Note: Once they identify what the project is, you’ll want to have a set of project-specific questions handy. (See the ones at the end of this article.) But the above questions are a good starting point.

5. Have you done this sort of project in the past? What were the results? What worked, what didn’t work?

Their answers will alert you if the client has unreasonable expectations or if they might be the reason a project didn’t work in the past. (In which case, you might want to pass on the project. Or, at the very least, charge more.)

6. Do you have an in-house style guide/brand guide? Are there any other specifications or requirements I need to know? (Like legal regs, for lawyers and financial clients.)
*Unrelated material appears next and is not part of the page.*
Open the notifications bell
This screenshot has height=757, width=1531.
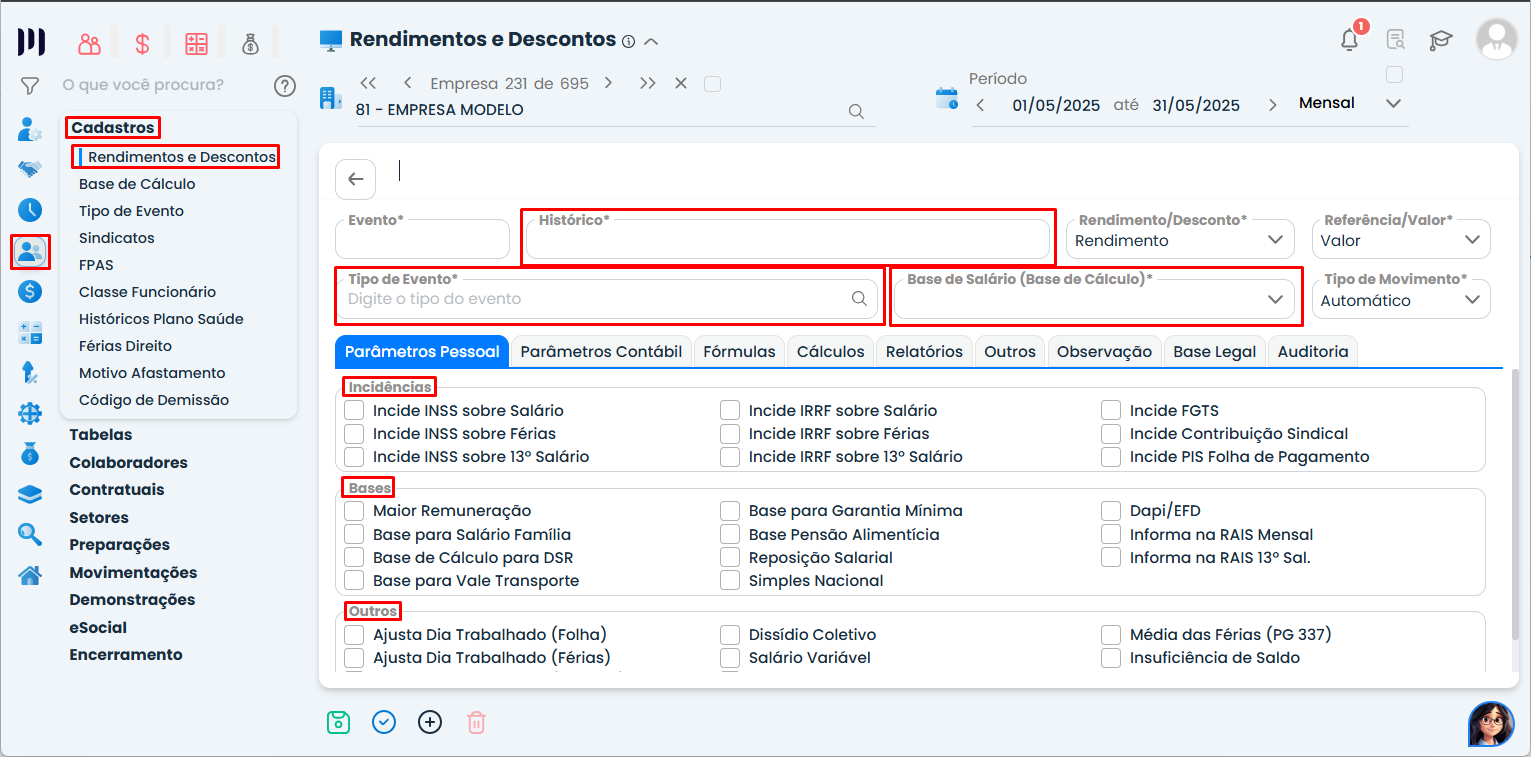point(1349,40)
You’ll want to know this going in.

7. Do you have a subject matter expert for me to talk to—and will you be facilitating the interview?
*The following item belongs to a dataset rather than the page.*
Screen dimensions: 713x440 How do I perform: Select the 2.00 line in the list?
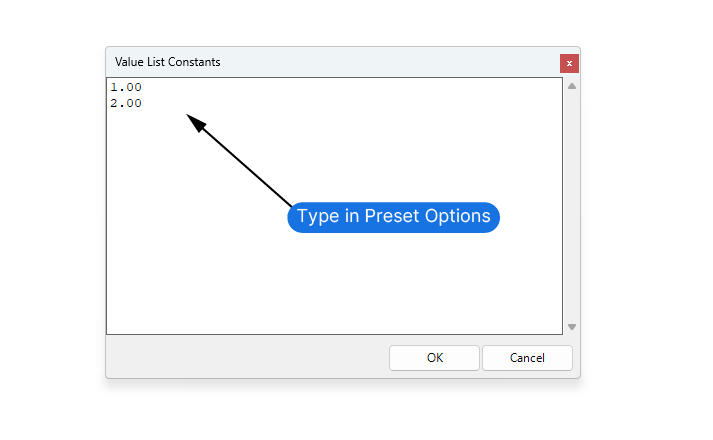pyautogui.click(x=126, y=103)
The best writing happens when you can interview subject matter experts on the client’s end. That’s what separates generic content generated by AI and compelling content that can’t be found anywhere else, like a competitor’s site.

8. What’s the budget and timeline?

Clarify details around deliverables and milestones. This will help you manage their expectations. And it will help you from a timeline perspective as well.
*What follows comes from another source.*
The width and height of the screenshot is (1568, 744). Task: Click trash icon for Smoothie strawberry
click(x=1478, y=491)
9. Who’ll be part of the review process?

You know the saying about too many cooks in the kitchen, right? Knowing who’ll be involved in the review process is important to avoid any surprises or delays down the line.

10. So here’s the project as I understand it. Did I miss anything?

You want to make sure you and the client are on the same page. Reiterate the goals, timeline, budget, style, and other details. Do it during your call, but follow up with an email outlining everything, and ask them if it looks good or if they have anything to add. This will help you create a more accurate proposal.

Copywriting Questions to Ask Clients About a Specific Project

Let’s pretend a client wants to redesign their website. Here are some smart questions you could ask IN ADDITION TO THE ONES ABOVE.

Note: These questions are for prospects. If you’re working with an existing client on a website redesign, you’ll want to tweak the questions accordingly. For example, you can bypass questions on the target audience since you’ll already be familiar.

  • What’s motivating the redesign/relaunch?
  • What does the current website do well?
  • What content are you keeping?
  • What new content do you need?
  • Who’ll be handling keyword research?

Website relaunches are ALWAYS fraught. Sometimes businesses think they need a new website simply because they’re bored with it. This is where I might try to steer them into a smaller project, like looking at underperforming pages and seeing if we can improve those.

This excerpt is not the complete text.